The council suggested stronger families can make a difference, along with more life-skills lessons being taught in schools, mentor programs and positive television shows.
The study shows that the District has 28,000 adolescents between the ages of 10 and 14, and a large number of youths in at-risk categories. For instance, the 1992 pregnancy rate for girls under 15 living in the District was 30.6 per 1,000, the report shows, almost 10 times the national average of 3.2 per 1,000.
That same year, the juvenile violent crime arrest rate for 10- to 17-year-olds was 1,487 per 100,000 for the District, compared to 483 nationally, the study reported.
Johnny Allem, communications director for D.C. Mayor Marion Barry, said the District does have problems, but the statistics are misleading.
“We are a city that is displaced with state boundaries,” Allem said. Often, he said, other cities’ statistics are combined with their suburbs’, which makes their findings less harsh.
The Carnegie study says families of all socioeconomic backgrounds have problems. But, it says, they are severe in economically depressed neighborhoods where children may not see many opportunities to be successful.

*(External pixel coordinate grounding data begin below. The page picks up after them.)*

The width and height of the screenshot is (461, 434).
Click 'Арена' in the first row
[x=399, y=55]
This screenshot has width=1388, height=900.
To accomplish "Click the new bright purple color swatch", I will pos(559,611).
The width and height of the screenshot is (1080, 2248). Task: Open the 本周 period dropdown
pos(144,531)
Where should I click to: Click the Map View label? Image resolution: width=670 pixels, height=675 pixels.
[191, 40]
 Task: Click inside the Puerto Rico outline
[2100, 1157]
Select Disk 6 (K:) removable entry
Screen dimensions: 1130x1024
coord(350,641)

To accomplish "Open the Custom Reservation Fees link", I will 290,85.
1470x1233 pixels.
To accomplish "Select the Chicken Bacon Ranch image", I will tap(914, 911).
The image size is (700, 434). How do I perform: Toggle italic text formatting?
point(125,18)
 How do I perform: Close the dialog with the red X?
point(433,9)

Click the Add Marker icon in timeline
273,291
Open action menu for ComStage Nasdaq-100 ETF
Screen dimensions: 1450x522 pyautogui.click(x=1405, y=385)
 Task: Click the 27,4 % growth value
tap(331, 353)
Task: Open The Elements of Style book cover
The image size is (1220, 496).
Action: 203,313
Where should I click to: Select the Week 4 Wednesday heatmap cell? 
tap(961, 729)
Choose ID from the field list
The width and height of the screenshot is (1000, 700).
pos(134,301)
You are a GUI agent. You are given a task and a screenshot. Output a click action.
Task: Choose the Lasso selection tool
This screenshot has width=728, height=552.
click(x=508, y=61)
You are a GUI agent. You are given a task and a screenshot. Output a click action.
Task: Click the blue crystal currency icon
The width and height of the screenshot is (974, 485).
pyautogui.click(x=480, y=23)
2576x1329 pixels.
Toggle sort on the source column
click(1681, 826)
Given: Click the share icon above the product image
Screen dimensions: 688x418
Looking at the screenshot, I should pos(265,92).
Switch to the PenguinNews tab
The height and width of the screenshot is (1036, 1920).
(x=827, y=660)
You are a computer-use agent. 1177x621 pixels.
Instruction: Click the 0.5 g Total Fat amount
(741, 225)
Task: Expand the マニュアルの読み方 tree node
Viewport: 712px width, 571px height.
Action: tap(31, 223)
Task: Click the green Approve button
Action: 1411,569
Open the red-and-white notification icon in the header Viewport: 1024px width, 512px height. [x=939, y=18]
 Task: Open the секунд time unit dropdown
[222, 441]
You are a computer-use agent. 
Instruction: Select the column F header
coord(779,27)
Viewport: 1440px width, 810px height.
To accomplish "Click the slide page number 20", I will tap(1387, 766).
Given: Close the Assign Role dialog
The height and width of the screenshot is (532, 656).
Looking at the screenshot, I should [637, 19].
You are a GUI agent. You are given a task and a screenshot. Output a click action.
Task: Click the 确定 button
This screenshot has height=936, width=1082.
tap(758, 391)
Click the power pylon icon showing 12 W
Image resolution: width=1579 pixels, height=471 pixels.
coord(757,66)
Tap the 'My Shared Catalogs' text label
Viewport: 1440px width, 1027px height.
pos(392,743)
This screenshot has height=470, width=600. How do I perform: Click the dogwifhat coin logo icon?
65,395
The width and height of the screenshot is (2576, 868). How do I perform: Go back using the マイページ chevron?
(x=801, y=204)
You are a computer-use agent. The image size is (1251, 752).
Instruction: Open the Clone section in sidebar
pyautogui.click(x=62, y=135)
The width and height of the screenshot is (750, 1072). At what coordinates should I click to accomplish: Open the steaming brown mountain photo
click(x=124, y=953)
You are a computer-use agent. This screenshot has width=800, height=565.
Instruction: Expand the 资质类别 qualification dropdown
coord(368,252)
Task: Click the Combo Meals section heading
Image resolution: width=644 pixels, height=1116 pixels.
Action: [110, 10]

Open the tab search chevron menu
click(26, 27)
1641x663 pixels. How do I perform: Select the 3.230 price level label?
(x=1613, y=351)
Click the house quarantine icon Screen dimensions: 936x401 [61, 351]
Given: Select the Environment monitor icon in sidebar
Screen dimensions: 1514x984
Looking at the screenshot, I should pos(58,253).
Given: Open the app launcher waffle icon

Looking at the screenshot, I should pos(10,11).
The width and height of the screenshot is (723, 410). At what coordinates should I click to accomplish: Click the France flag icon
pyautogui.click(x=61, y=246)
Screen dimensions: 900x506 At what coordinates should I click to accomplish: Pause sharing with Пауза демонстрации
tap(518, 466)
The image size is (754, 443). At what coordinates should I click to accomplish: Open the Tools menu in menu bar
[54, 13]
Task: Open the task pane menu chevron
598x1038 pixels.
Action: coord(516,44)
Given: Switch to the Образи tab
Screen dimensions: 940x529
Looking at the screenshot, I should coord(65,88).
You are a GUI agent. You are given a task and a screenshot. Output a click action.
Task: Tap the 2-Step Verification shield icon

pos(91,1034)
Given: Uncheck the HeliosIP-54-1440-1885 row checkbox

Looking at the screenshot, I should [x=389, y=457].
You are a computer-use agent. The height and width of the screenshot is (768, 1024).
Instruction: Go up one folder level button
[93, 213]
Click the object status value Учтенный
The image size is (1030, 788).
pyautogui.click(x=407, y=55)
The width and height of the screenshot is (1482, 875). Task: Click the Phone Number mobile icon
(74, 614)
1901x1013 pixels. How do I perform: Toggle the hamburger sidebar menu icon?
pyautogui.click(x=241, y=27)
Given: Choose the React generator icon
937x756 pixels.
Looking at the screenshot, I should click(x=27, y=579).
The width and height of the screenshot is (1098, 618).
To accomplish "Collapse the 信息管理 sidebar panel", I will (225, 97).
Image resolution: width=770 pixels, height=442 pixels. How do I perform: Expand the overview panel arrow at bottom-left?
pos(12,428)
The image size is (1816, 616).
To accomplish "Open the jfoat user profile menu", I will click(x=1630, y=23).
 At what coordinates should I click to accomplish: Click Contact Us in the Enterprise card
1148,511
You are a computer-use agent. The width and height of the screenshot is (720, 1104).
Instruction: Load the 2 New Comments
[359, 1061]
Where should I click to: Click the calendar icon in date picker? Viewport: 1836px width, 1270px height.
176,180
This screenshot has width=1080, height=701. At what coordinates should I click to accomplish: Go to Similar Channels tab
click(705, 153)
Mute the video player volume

More than 21 percent of children under 18 in the District live in extreme poverty, compared to 8.9 percent nationally. Extreme poverty is defined as income below 50 percent of the poverty level.
The Barry administration wants to decrease the number of at- risk youths, Allem said, but has had a problem taking proactive steps because of a lack of funding.
Former New Jersey Gov. Thomas Kean, one of 27 members of the Carnegie Council, said there has been a national trend of cutting social programs that would help youths.
“There are programs that don’t work and they should be cut,” Kean said. “But don’t take the money and do something non-youth oriented.”
Members of the council, which includes educators, lawyers, government officials and doctors, said the ages 10-14 are when habits form that are pivotal to a child’s future.
Many children grow up depressed because they did not receive nurturing when they were adolescents. About one-third reported having thoughts about suicide, according to the study.
A 16-year-old girl quoted in the study expressed her disillusion about the future in a poem called Land of Diminishing Dreams. She made references to a future filled with drug use and people afraid to walk down the streets.
The study says one-fourth of adolescents ages 10 to 16 surveyed by the council reported being victims of assault or abuse in the previous year.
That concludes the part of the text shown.